Les données d’exportation de l’or de la République démocratique du Congo (RDC) pour le premier semestre 2024, récemment publiées, révèlent un contraste sur les prix de vente. L’ex-société Primera Gold, une coentreprise entre l’État et des partenaires des Émirats arabes unis, a obtenu un prix moyen de 64 502 dollars par kilogramme d’or vendu. En revanche, Kibali Gold, qui exploite l’une des plus grandes mines d’Afrique, détenue à 90 % par Barrick Gold et AngloGold Ashanti, a vendu sa production à un prix moyen de 46 214,8 dollars, soit près de 20 000 dollars de moins que Primera Gold, aujourd’hui devenue DRC Gold Trading après la prise de contrôle total de l’entreprise par l’État.
Même les artisans de l’Ituri et du Nord-Kivu ont obtenu un prix supérieur à celui de Kibali Gold. Ils ont exporté leur or à un prix moyen de 59 500 dollars le kilogramme, contre 46 214,8 dollars pour Kibali Gold, soit une différence de plus de 13 000 dollars.
Ces écarts de valeur par kilogramme d’or vendu étaient déjà observés en 2023. Alors que Primera Gold et les artisans vendaient leurs productions respectivement à 59 509 et 38 484,4 dollars le kilogramme, le prix moyen du kilogramme du métal précieux provenant du site de Kibali, dans le nord-ouest de la RDC, n’était que de 30 915,6 dollars, soit une différence respective de près de 30 000 et 10 000 dollars.
Cotées sur les plus grands marchés financiers du monde (New York, Toronto), Barrick Gold et AngloGold Ashanti disposent pourtant de ressources leur permettant d’obtenir de meilleurs prix que Primera Gold ou de petits artisans des provinces de la Tshopo ou du Tanganyika, dans l’est de la RDC, qui, de surcroît, exportent de l’or non raffiné…
Bien que la transparence dans le secteur des industries extractives ait progressé en RDC, il subsiste des zones d’ombre qui empêchent une compréhension complète de la chaîne de valeur et des opportunités réelles. Ni Barrick Gold ni AngloGold Ashanti (majoritairement détenue par des capitaux sud-africains) ne fournissent de détails sur leur processus de vente. On ignore donc si ces prix résultent d’accords à terme ou d’autres logiques de vente.
Impact sur les recettes publiques
Derrière de gros volumes se cachent parfois des détails qui devraient être dévoilés, surtout que ces différences de prix impactent les revenus publics. En effet, Kibali Gold est le principal contributeur en termes de revenus d’exportation de l’or en République démocratique du Congo, avec des ventes déclarées représentant 88,2 % du total au premier trimestre 2024. L’État central et la province qui héberge la mine (Haut-Uele) en tirent des revenus à travers la participation de la Sokimo, mais surtout via les redevances sur la valeur vendue et divers autres impôts et taxes. Si l’entreprise vend sa production à des prix non optimaux, cela réduit la base de prélèvement pour un gouvernement qui a besoin de ressources pour financer sa politique de développement.
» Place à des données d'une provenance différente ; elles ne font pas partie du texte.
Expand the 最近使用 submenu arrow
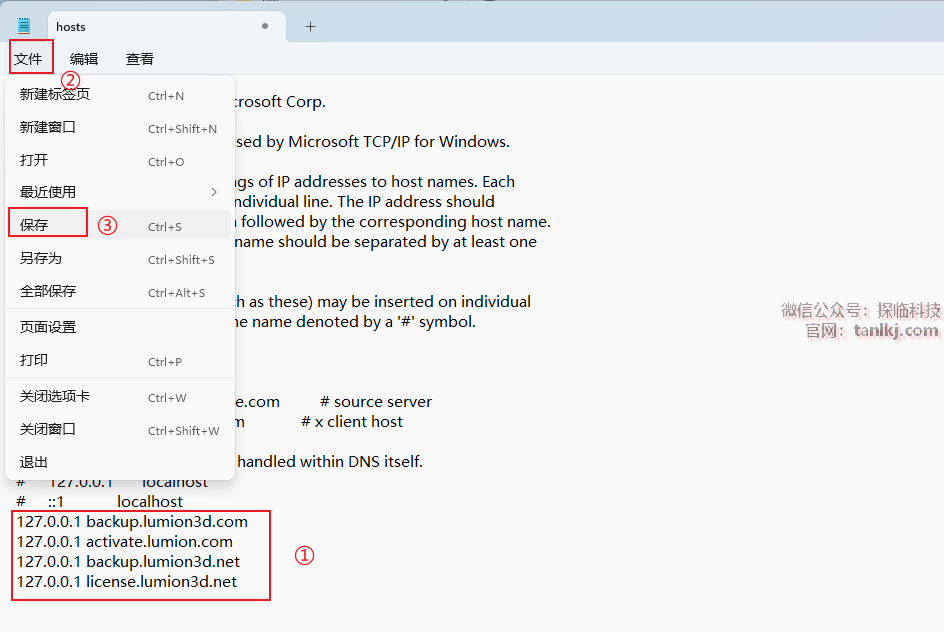 [214, 192]
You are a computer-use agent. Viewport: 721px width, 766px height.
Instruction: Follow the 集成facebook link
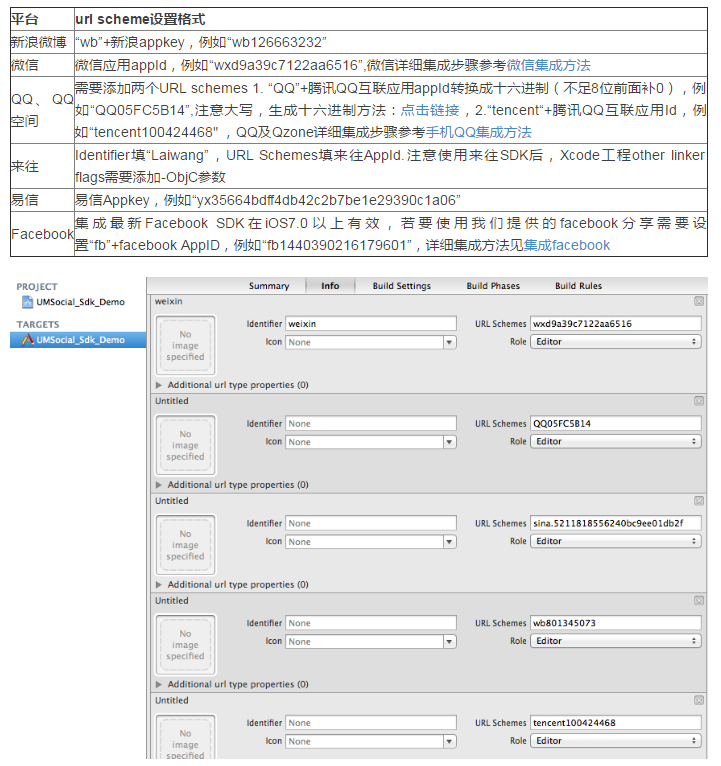coord(566,245)
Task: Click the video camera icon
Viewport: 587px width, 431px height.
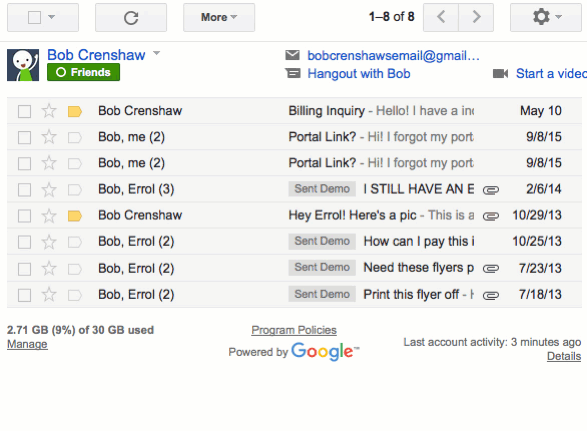Action: click(x=501, y=73)
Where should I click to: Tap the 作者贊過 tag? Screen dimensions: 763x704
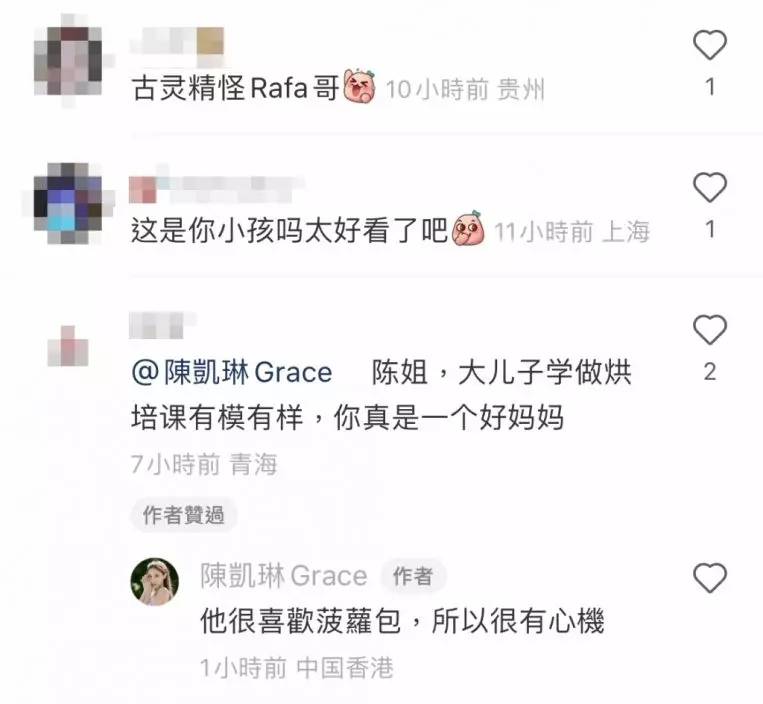pos(183,515)
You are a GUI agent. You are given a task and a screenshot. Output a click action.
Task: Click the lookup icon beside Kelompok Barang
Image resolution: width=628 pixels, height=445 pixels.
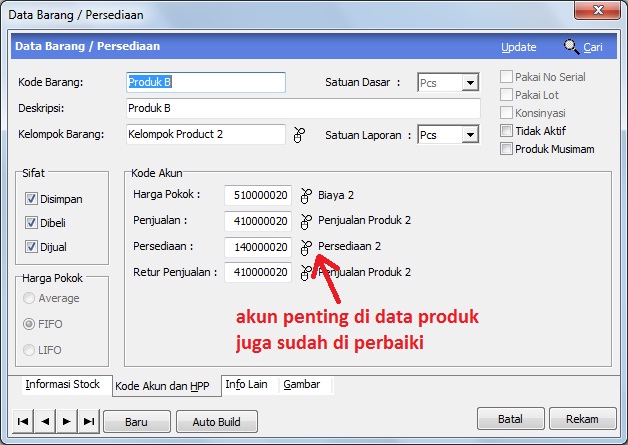point(297,135)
Selon des données de marché consultées par Bankable, le gouvernement a perçu jusqu’à 27,8 millions $ de redevances de cette mine entre janvier et septembre 2024, uniquement de la part de Barrick Gold. Ce montant est légèrement supérieur aux 25,5 millions $ de la même période en 2023. On observe que les redevances ont progressé de 9 %, tandis que le prix de l’or sur le marché international a augmenté en moyenne de 37 % sur la période. Néanmoins, selon les données publiées par Barrick Gold, les quantités vendues ont baissé de 8 % sur la même période.